The system memory 144 can include at least one program product having a set (e.g., at least one) of program modules that are configured to carry out functions of the embodiments described herein. For example, the system memory 144 stores various program modules that generally carry out the functions and/or methodologies of embodiments described herein. A module 152 may be included for performing functions related to receiving requests, and a module 154 may be included to perform functions related to control of a clutch system as discussed herein. The system 140 is not so limited, as other modules may be included.
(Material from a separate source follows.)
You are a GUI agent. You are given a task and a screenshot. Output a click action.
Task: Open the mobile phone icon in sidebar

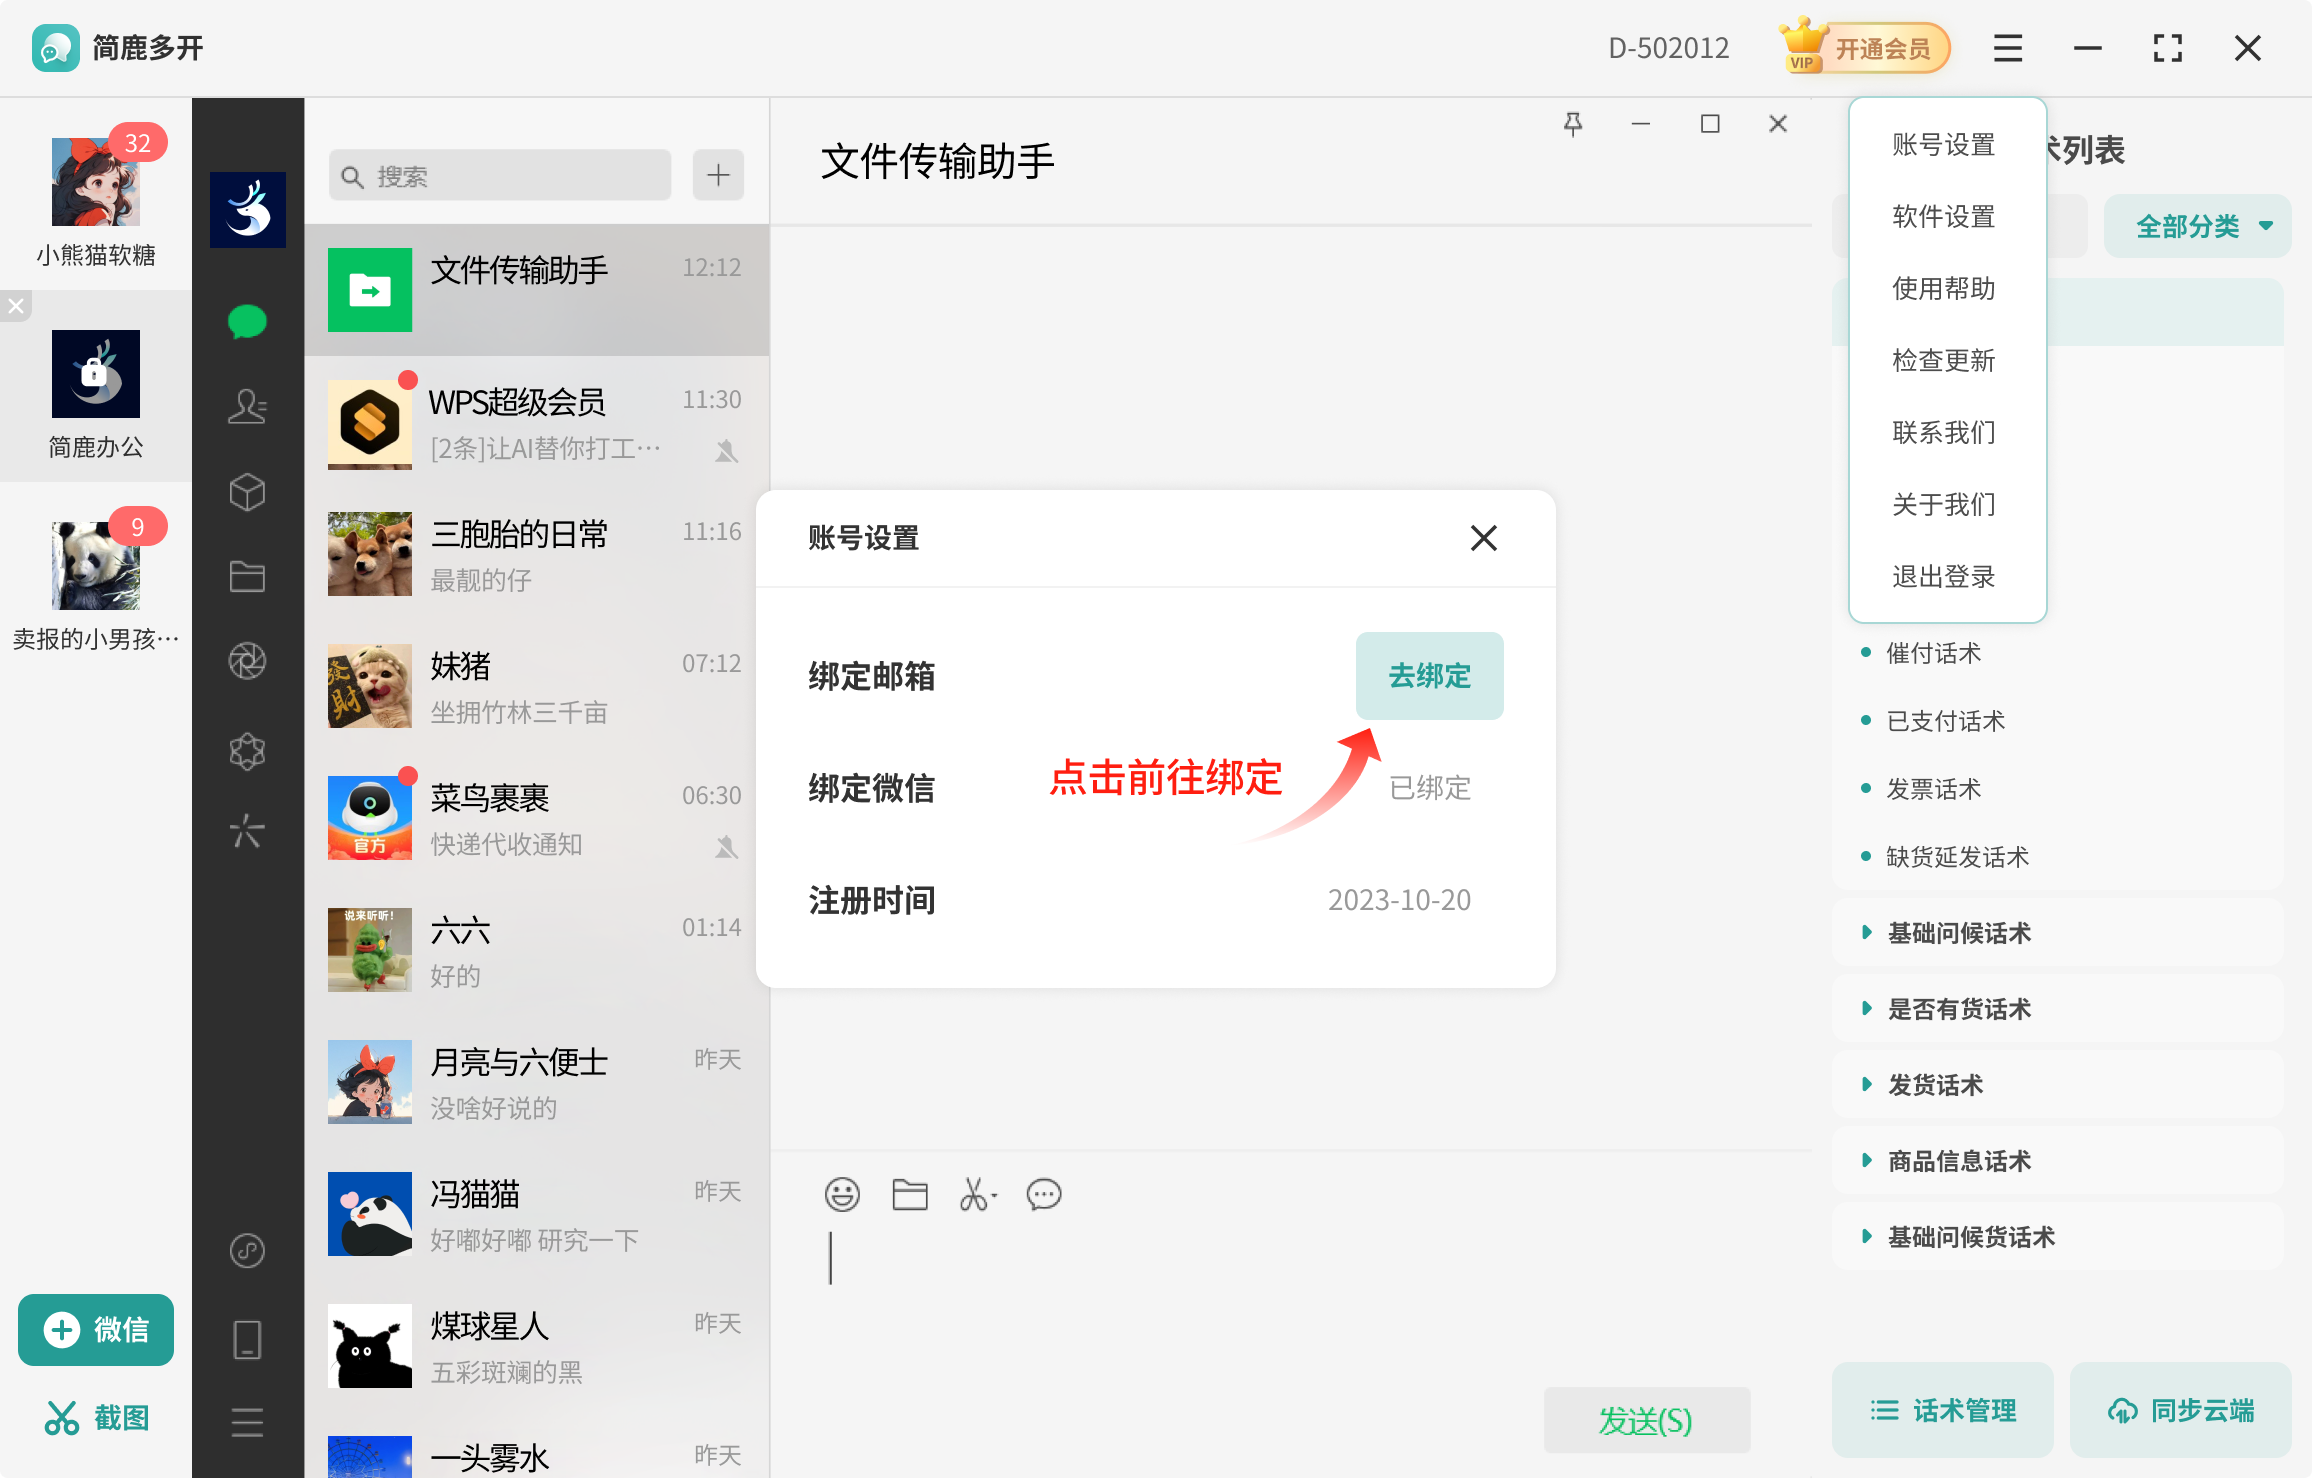[247, 1339]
As used herein, the term “module” refers to processing circuitry that may include an application specific integrated circuit (ASIC), an electronic circuit, a processor (shared, dedicated, or group) and memory that executes one or more software or firmware programs, a combinational logic circuit, and/or other suitable components that provide the described functionality.
The processing device 142 can also communicate with one or more external devices 156 as a keyboard, a pointing device, and/or any devices (e.g., network card, modem, etc.) that enable the processing device 142 to communicate with one or more other computing devices. Communication with various devices can occur via Input/Output (I/O) interfaces 164 and 165.
The processing device 142 may also communicate with one or more networks 166 such as a local area network (LAN), a general wide area network (WAN), a bus network and/or a public network (e.g., the Internet) via a network adapter 168. It should be understood that although not shown, other hardware and/or software components may be used in conjunction with the computer system 40. Examples include, but are not limited to: microcode, device drivers, redundant processing units, external disk drive arrays, RAID systems, and data archival storage systems, etc.
The terms “a” and “an” do not denote a limitation of quantity, but rather denote the presence of at least one of the referenced item. The term “or” means “and/or” unless clearly indicated otherwise by context. Reference throughout the specification to “an aspect”, means that a particular element (e.g., feature, structure, step, or characteristic) described in connection with the aspect is included in at least one aspect described herein, and may or may not be present in other aspects. In addition, it is to be understood that the described elements may be combined in any suitable manner in the various aspects.
When an element such as a layer, film, region, or substrate is referred to as being “on” another element, it can be directly on the other element or intervening elements may also be present. In contrast, when an element is referred to as being “directly on” another element, there are no intervening elements present.
Unless specified to the contrary herein, all test standards are the most recent standard in effect as of the filing date of this application, or, if priority is claimed, the filing date of the earliest priority application in which the test standard appears.
Unless defined otherwise, technical and scientific terms used herein have the same meaning as is commonly understood by one of skill in the art to which this disclosure belongs.
While the above disclosure has been described with reference to exemplary embodiments, it will be understood by those skilled in the art that various changes may be made and equivalents may be substituted for elements thereof without departing from its scope. In addition, many modifications may be made to adapt a particular situation or material to the teachings of the disclosure without departing from the essential scope thereof. Therefore, it is intended that the present disclosure not be limited to the particular embodiments disclosed, but will include all embodiments falling within the scope thereof.